Withdrawal from employment as attorney or counsel
The
right of an attorney or counsel to withdraw from employment, once
assumed, arises only from good cause. Even the desire or consent
of the client is not always sufficient. The lawyers should not throw
up the unfinished task to the detriment of his client except for
reasons of honor or self-respect. If the client insists upon an
unjust or immoral course in the conduct of his case, or if he persists
over the attorney's remonstrance in presenting frivolous defenses,
or if he deliberately disregards an agreement or obligation as to
fees or expenses, the lawyer may be warranted in withdrawing on
due notice to the client, allowing him time to employ another lawyer.
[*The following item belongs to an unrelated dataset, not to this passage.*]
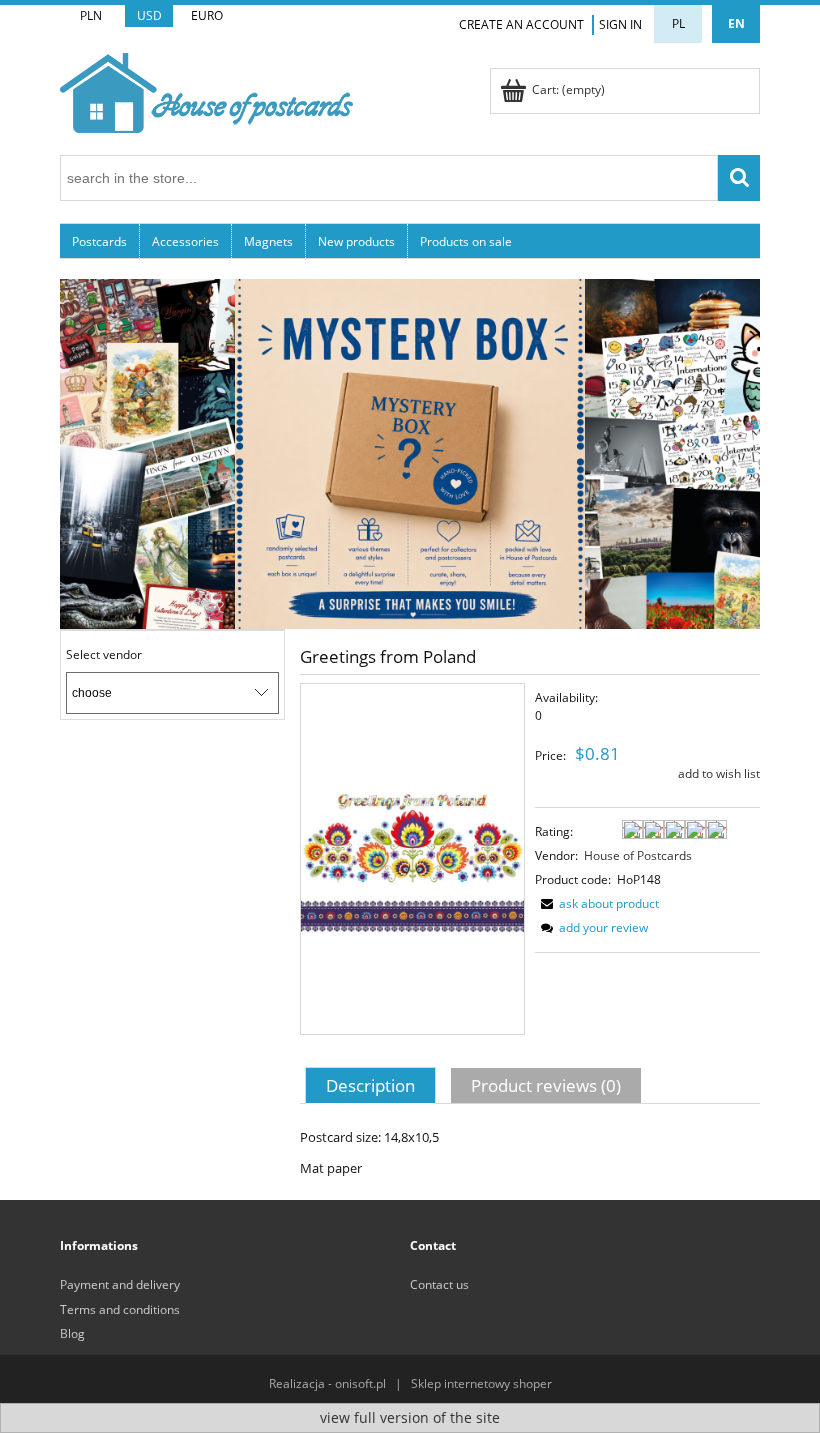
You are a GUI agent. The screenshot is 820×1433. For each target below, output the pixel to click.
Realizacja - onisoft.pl (327, 1383)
So, also, when a lawyer discovers that his client has no case and
the client is determined to continue it; or even if the lawyer finds
himself incapable of conducting the case effectively. Sundry other
instances may arise in which withdrawal is to be justified. Upon
withdrawal from a case after a retainer has been paid, the attorney
should refund such part of the retainer as has not been clearly
earned.
45.
Specialists
The
canons of the Philippine Bar Association apply to all branches of
the legal profession; specialist in particular branches are not
to be considered as exempt from the application of these principles.
46.
Notice of specialized legal service
Where
a lawyer is engaged in rendering a specialized legal service directly
and only to other lawyers, a brief, dignified notice of the fact,
couched in language indicating that it is addressed to lawyers,
inserted in legal periodicals and like publications, when it will
afford convenient and beneficial information to lawyers desiring
to obtain such service, is not improper.
47.
Aiding the unauthorized practice of law
No
lawyer shall permit his professional services, or his name to be
used in aid of, or to make possible, the unauthorized practice of
law by any lay agency, personal or corporate.